● Source passage
# weighing more at night?



## Zoex89x

Does anyone know if you really do weigh more at night than in the morning-and if so how much can it be by?


----------



## fairy_gem

For me, I weigh 1.5-2lbs heavier at night (after my evening meal) than I do the next morning.

x


----------



## superbecks

I got weighed on thurs night and was 3 1/2 lbs heavier than i was on friday morning!!


----------



## sazzyb1985

Hiya i'm not sure if its the same for all the time but when i'm losing weight, i usually know if i will have by the morning by weighing myself at night.I don't eat after 6 o clock and if i have a bath i will weigh myself before going to bed and i know that i can take off 2lbs to estimate what i will be in the morning and i'm usually right, i just can't wait til morning to see if i'v lost weight lol i assume its water weight and what you've eaten that hasn't been digested yet :)x


----------



## MummyToAmberx

can gain upto 6lb from the day why morning weigh in are alot more accurate.


----------



## amielh

Always in the morning this is your true weight..


----------



## Vickie

generally 2-3 pounds though when I first started losing it could vary by as much as 5 pounds


----------



## lucy_x

Yep it can vary as much as 5lbs :shock:

I weighed myself and then drank a litre of water, Weighed mysef an hour later and had out 2lbs on!

Moral is only weigh in the morning :)


----------

● Stored data
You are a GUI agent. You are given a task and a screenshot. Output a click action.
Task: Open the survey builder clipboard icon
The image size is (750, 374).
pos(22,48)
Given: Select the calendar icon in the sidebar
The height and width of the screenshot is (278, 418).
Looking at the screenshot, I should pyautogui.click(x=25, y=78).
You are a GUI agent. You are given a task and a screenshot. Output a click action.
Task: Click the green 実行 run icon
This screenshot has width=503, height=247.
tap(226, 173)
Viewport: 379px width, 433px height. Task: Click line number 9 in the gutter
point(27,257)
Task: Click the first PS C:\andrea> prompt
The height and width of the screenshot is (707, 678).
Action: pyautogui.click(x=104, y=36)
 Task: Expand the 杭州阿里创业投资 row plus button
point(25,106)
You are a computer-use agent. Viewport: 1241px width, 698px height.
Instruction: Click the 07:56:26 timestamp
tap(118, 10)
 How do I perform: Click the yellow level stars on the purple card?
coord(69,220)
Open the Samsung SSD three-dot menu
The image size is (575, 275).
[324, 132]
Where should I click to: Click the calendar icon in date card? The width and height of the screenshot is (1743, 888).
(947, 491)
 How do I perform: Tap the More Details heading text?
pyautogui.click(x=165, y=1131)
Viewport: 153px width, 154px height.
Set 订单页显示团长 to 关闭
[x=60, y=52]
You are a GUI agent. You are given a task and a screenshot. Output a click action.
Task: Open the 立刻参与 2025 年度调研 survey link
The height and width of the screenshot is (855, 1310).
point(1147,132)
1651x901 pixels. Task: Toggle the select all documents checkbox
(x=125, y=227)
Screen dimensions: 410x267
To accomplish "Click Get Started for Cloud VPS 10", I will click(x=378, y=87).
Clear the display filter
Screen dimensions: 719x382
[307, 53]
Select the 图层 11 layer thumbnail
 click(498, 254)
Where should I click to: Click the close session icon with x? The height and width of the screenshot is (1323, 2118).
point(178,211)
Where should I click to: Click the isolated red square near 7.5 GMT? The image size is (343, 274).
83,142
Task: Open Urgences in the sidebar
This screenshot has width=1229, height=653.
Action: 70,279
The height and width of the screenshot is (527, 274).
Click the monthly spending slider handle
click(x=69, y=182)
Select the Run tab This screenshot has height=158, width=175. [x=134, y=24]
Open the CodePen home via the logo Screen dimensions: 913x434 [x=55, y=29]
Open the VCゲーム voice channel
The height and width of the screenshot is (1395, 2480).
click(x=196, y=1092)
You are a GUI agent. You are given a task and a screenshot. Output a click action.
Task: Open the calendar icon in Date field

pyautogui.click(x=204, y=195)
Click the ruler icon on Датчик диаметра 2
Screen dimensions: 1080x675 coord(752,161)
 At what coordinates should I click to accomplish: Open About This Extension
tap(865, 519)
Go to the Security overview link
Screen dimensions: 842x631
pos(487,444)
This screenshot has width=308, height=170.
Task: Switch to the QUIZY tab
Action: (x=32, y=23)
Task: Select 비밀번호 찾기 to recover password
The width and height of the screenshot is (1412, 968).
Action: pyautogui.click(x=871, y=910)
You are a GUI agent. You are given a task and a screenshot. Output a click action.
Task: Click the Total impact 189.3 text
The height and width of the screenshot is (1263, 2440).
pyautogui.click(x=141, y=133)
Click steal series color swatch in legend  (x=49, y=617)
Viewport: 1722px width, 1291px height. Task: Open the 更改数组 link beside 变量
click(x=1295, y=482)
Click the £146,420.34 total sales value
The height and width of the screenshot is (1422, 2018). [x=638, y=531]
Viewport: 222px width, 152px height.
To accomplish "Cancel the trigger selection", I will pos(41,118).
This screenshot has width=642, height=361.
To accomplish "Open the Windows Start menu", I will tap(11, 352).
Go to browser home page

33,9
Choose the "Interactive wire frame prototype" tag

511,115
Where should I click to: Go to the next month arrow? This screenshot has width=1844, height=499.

● Task requirements
1) In the forum thread, how much weight did lucy_x find she had put on an hour after drinking a litre of water?
2) List each line of the records that contains the word "home".

● Exercise results
1) 2 lbs

2)
Open the CodePen home via the logo Screen dimensions: 913x434 [x=55, y=29]
Go to browser home page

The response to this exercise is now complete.